Scan the records for "computer". Show the matching lines.
Material for this task: Begin
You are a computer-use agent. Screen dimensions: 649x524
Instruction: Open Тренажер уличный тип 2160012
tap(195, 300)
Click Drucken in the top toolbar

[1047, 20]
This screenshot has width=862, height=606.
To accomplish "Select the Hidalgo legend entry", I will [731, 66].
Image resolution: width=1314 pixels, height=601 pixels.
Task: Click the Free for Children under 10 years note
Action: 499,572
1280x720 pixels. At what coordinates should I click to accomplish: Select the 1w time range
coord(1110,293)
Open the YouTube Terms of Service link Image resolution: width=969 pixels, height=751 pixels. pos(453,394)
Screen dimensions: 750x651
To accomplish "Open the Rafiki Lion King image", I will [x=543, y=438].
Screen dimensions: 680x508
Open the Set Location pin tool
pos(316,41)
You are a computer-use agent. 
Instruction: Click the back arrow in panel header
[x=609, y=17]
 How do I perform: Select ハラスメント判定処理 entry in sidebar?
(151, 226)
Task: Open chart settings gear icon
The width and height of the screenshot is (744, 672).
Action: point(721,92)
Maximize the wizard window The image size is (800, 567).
Material for this task: End
=== Problem solution ===
You are a computer-use agent. Screen dimensions: 649x524
You are a computer-use agent. 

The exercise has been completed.